» Passage shown
Dear Rob Bell

Dear Rob,

It was great being with you a couple of weeks ago – before the entire media stir. If it is not too presumptuous of me, I would like to encourage you with a few thoughts that have guided me through times of critique…

As people voice their opinions, remember you can only control your own words. In the new media world there are no “take backs” and the permanent record stands forever. Our children’s children will know more about us by our Internet foot print than another generation’s “Kodak moments.”

We also live in a very connected world, where those who have wielded power by control and intimidation are watching their empires crumble. An awareness of how big, diverse and beautiful our future really is has severely squelched those who limit others. To call another’s faith into question (you are unchristian or not biblical), just because it does not aligned with one particular dogma or hermeneutic, is to miss the amazing metaphor of the Body of Christ.

I would like to pass along a life learning, it goes like this – “if I am not a little bit embarrassed about what I said yesterday, then I have probably not learned anything today…”

With this in mind, I want to learn more about what it means that “God is Love;” that the greatest commandment is to “Love God and my neighbor as myself;” and that the mark of a Christ-follower is our “Love one for another.”

» Given material
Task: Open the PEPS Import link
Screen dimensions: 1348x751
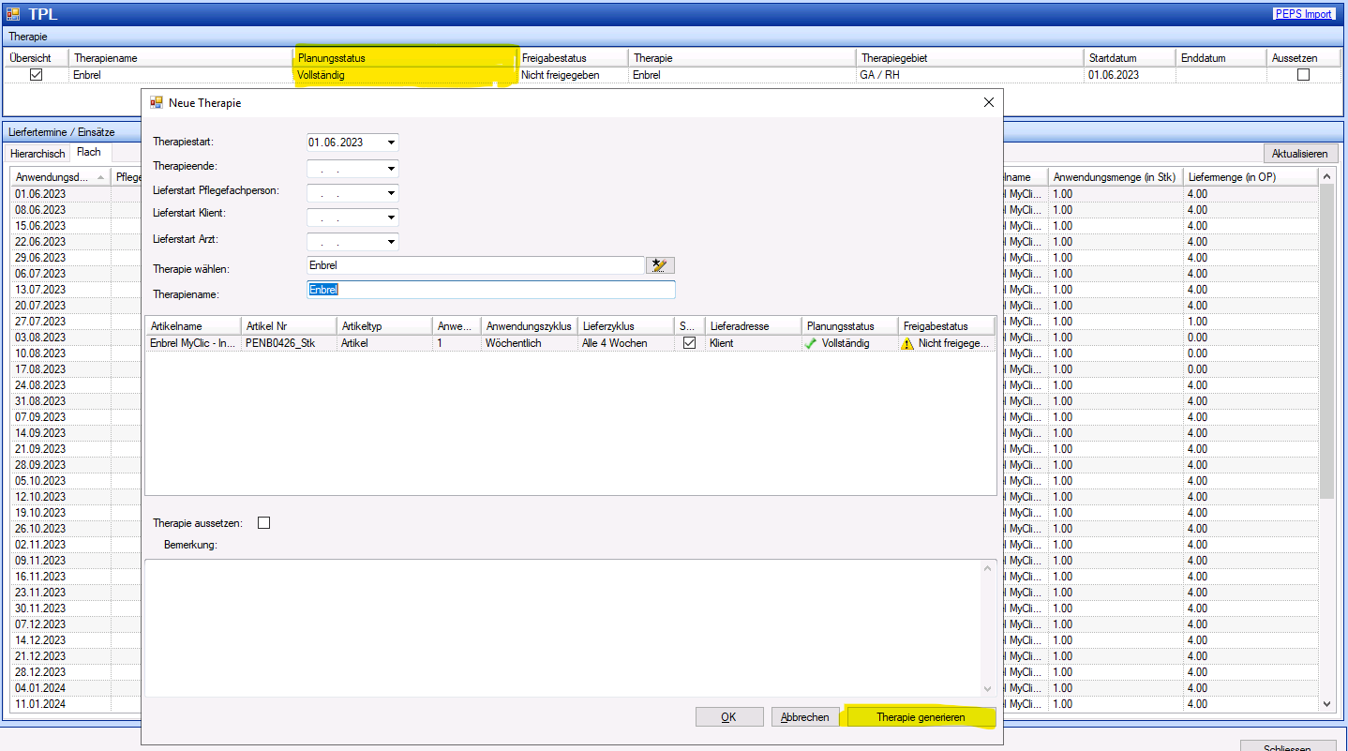Action: pyautogui.click(x=1303, y=14)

» Work to be completed
Continue the letter to Rob Bell, starting after its last sentence.

» Exercise response
If I speak in the tongues of popularity or of authority, but do not have love, I am only a resounding gong or a clanging cymbal. If I have the gift of speaking absolute Truth and can understand every secret God has concealed and conquer every doubt, and if I have a faith that can move trending topics on twitter, but do not have love, I am nothing. If I say I am only looking out for those who cannot look out for themselves and stake my reputation on the line that I may boast, but do not have love, I gain nothing.

Love is patient, love is kind. It does not envy, it does not boast, it is not proud. It does not dishonor others, it is not self-seeking, it is not easily angered, it keeps no record of wrongs. Love does not delight in evil but rejoices with the truth. It always protects, always trusts, always hopes, always perseveres.

Love never fails. But where there are absolute Truths, they will cease; where there are persuasive arguments, they will be stilled; where there is no doubt in any theological position I take, it will pass away. For we know in part and we try our best to make sense of our world, ourselves and God, but when completeness comes, what is in part disappears. When I was a child, I talked like a child, I thought like a child, I reasoned like a child. When I became a man, I put away the childish thought that I could know as God. For now we see only a reflection as in a mirror; then we shall see face to face. Now I know in part; then I shall know fully, even as I am fully known.

And now these three remain: faith, hope and love. But the greatest of these is love.

Or as a friend of mine likes to say “Love Wins,”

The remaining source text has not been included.